Bunch the work. Replace 100,000 single-task goroutines with a worker pool of 100.
Tag with labels so even brief work shows up against the right bucket.
Cross-check with execution traces. Traces capture every goroutine creation; CPU profiles do not.

If your profile shows 80% in runtime.findrunnable and runtime.schedule, the scheduler is doing real work — usually from too many goroutines. Reduce concurrency, don't add CPUs.

12. Profile retention and PII¶

Profiles include:

Function names (sometimes leak implementation details to auditors).
Source paths (may reveal username, build host).
pprof.Labels values you set explicitly.

Treat profiles as internal data with the same controls as logs. Strip paths with -trimpath at build time, sanitize labels, and restrict access to the profile store. Don't include user_id or email in labels.
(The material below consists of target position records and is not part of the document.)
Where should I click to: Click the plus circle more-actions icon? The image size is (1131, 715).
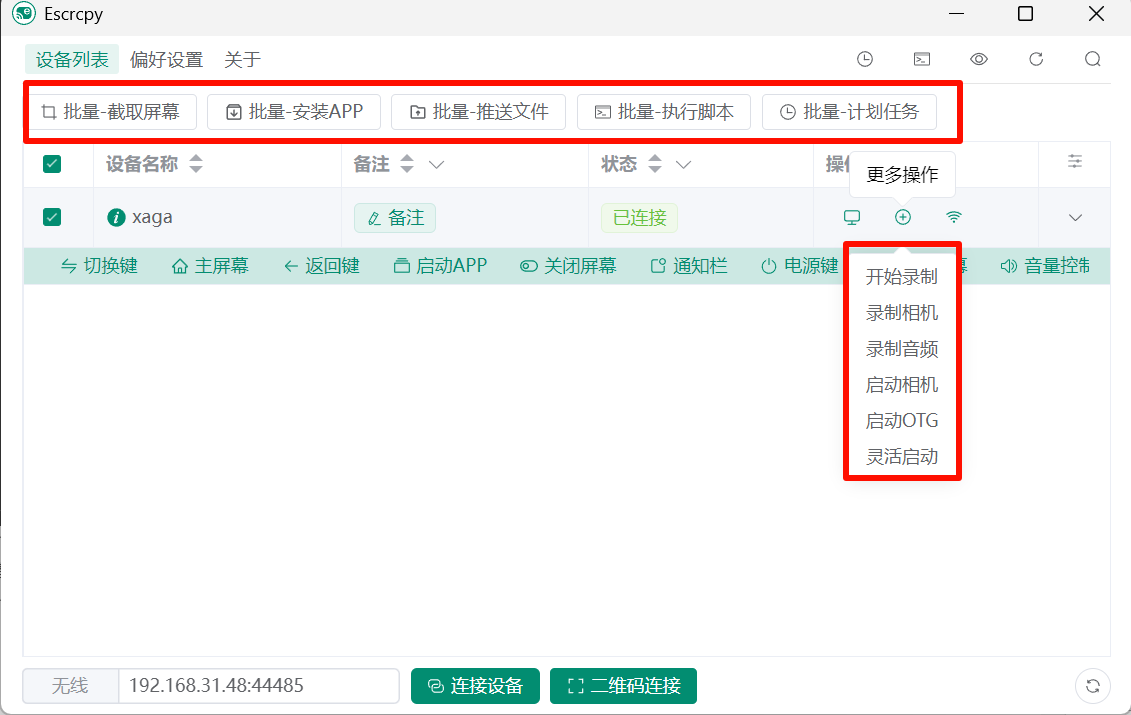tap(903, 217)
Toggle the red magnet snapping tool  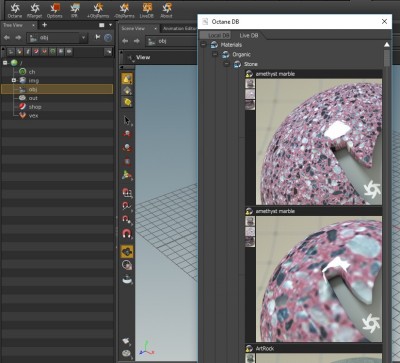[x=127, y=233]
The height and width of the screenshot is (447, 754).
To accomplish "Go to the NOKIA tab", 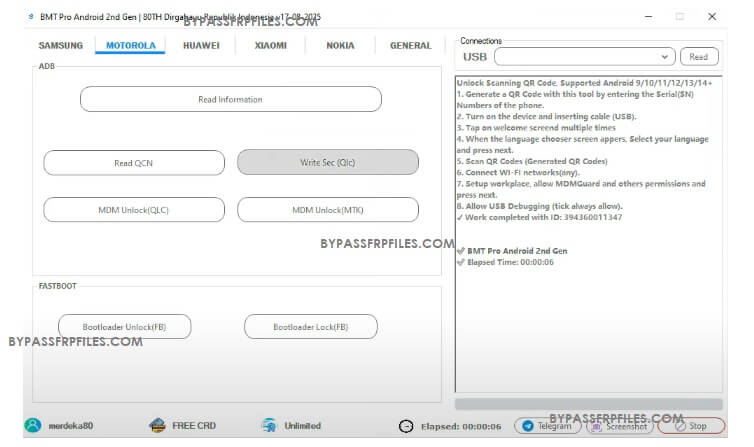I will pyautogui.click(x=340, y=45).
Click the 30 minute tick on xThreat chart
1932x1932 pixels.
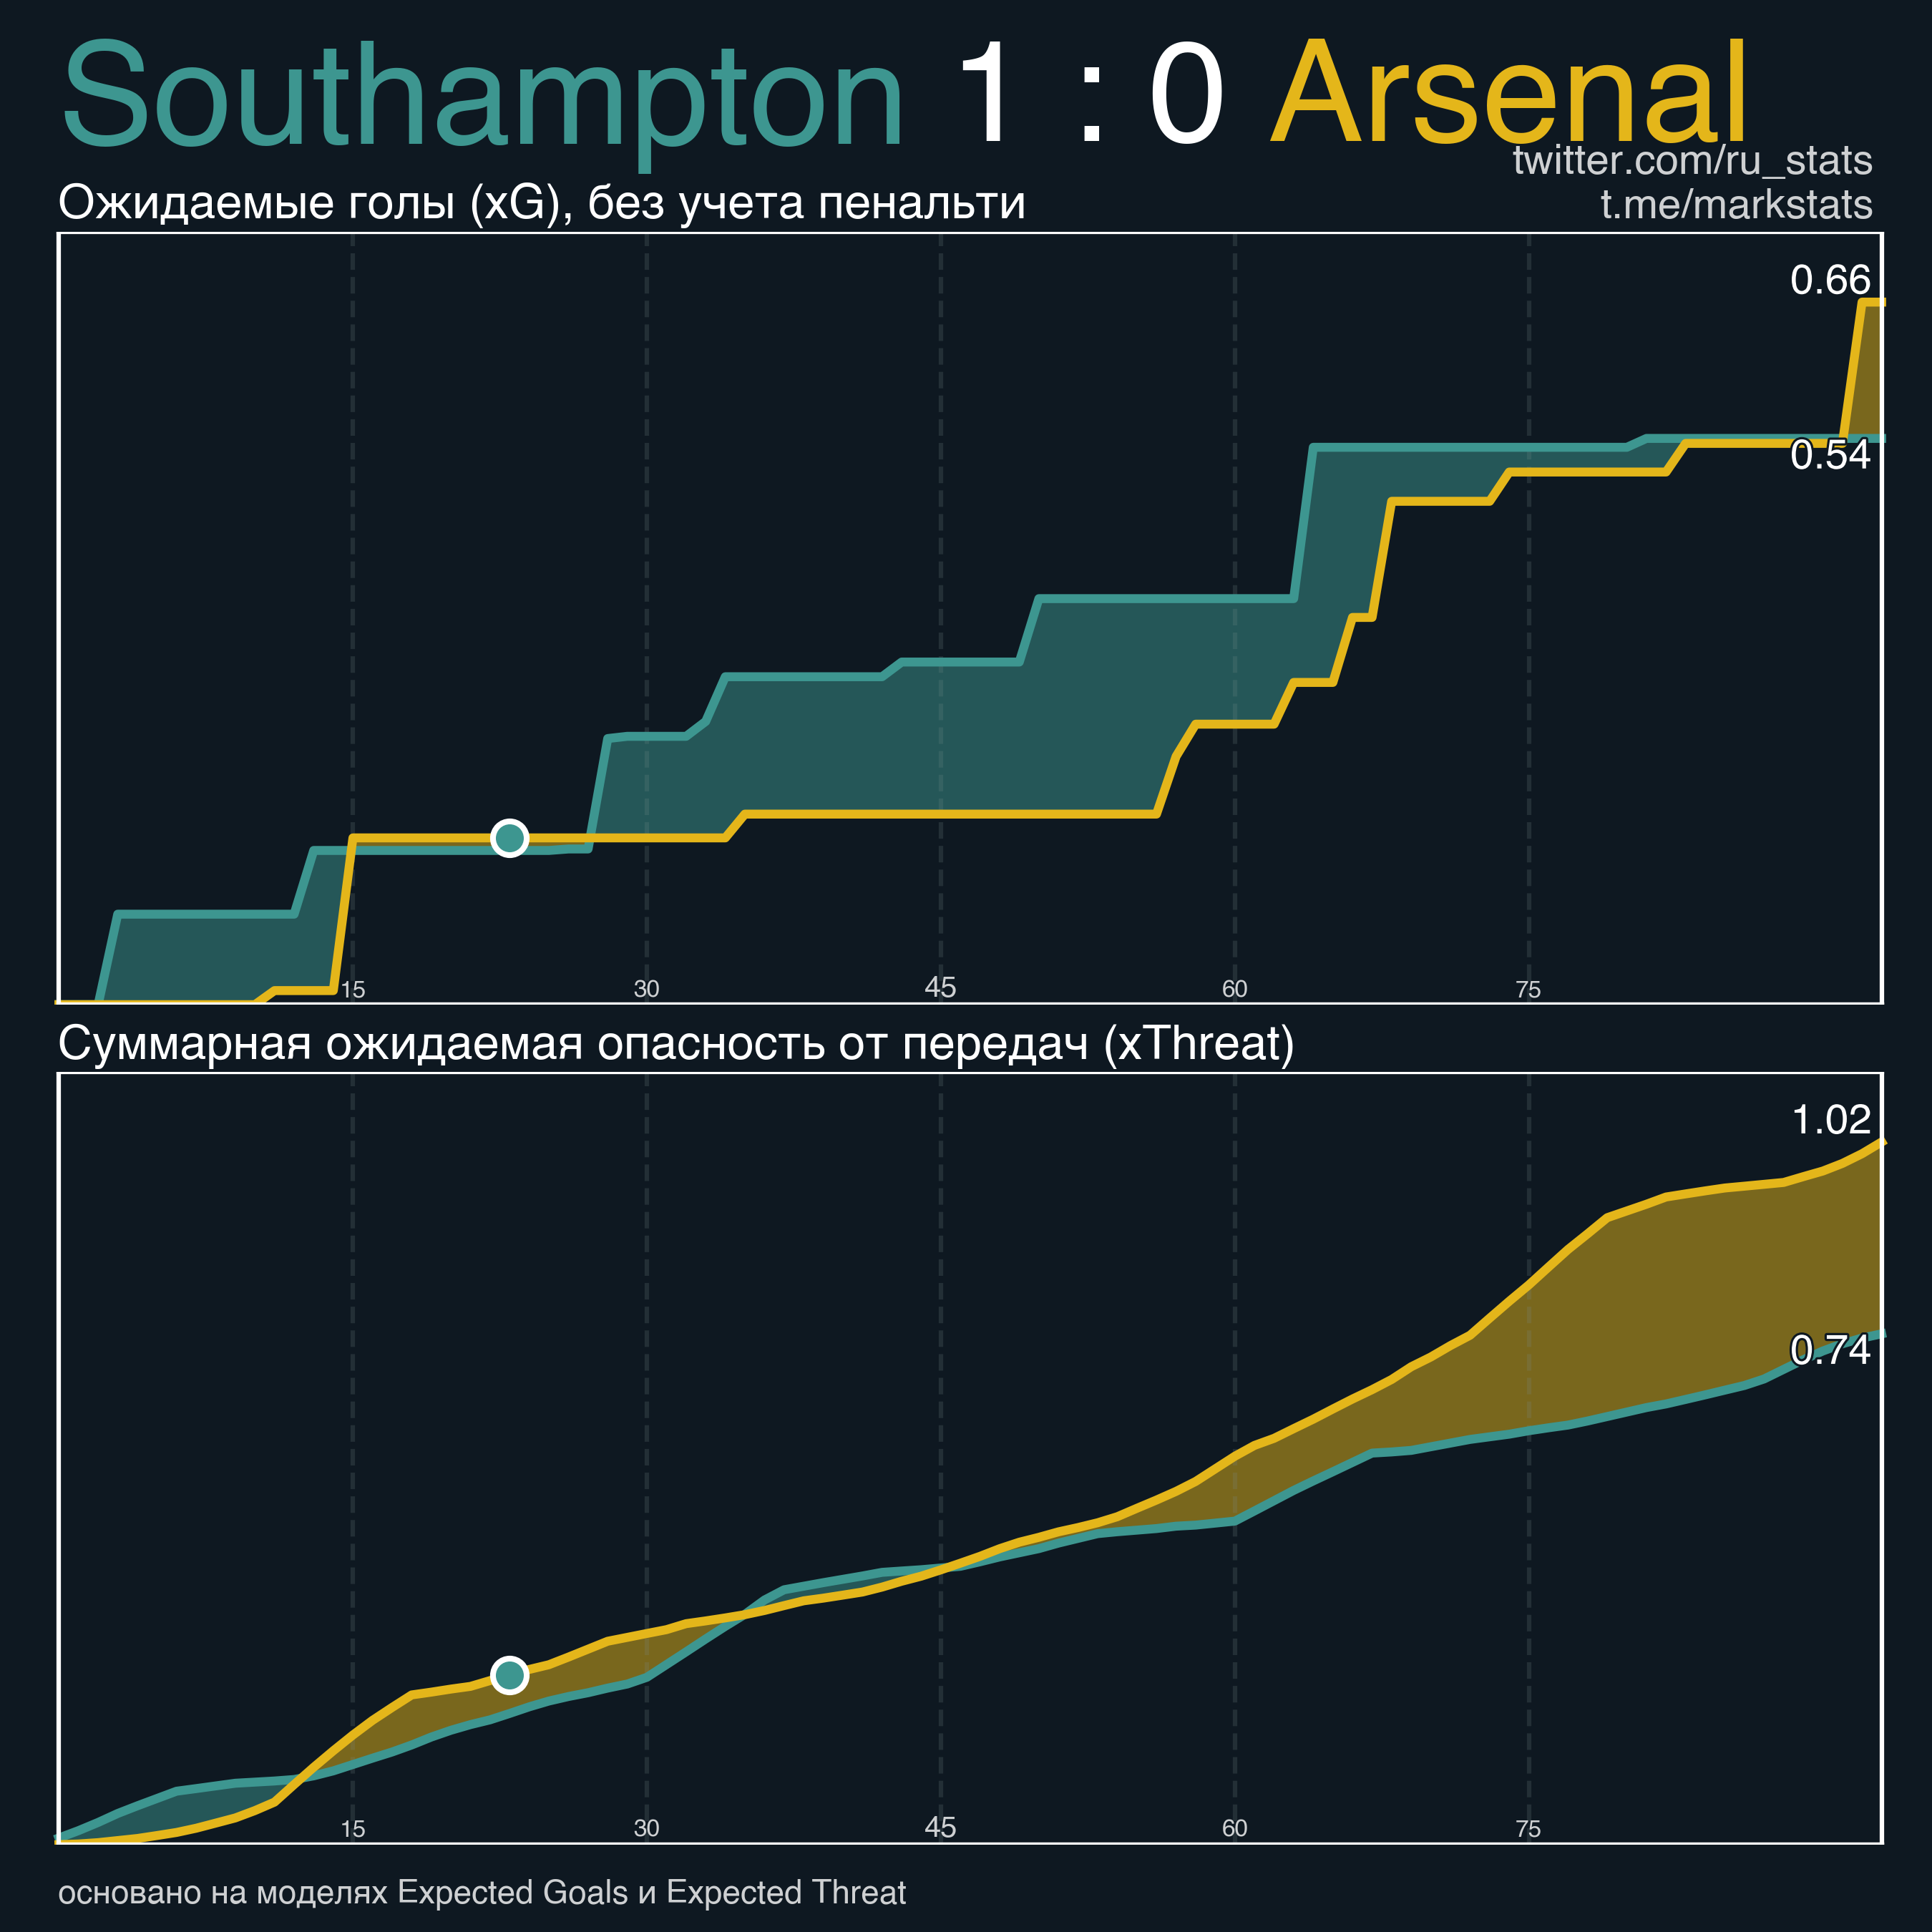point(647,1828)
Retention: 7–30 days is typical. Longer retention is rarely useful — code drifts faster than the profiles age.

13. Capacity planning from profiles¶

For a CPU-bound service at steady state:

CPU_seconds_per_request = (profile_total_cpu_seconds) / (requests_during_profile)

If a 30-second profile recorded across 4 cores shows 90% CPU and the service handled 9,000 requests:

cpu_per_request = (30 × 4 × 0.9) / 9000 = 12 ms of CPU per request

Plan capacity by:

Forecasting requests-per-second at peak.
Multiplying by CPU-per-request to get required cores.
Adding 30–50% headroom for variance and GC tax.

When a profile reveals "we spend 25% of CPU in JSON decoding", the capacity-plan question becomes "what does that cost in dollars per million requests?" Optimization decisions follow from there.

14. Summary¶

Production CPU profiling is continuous, labeled, integrated with CI, and tied to release gates. Run a hardened pprof endpoint behind auth, push to a continuous profiler (Pyroscope/Parca/cloud), tag samples with bounded-cardinality labels, fail PRs on benchmark regressions, gate canaries on flame-graph diffs, and feed steady-state profiles back into PGO builds. When an incident hits, the on-call should be reading flame graphs within minutes, not capturing them.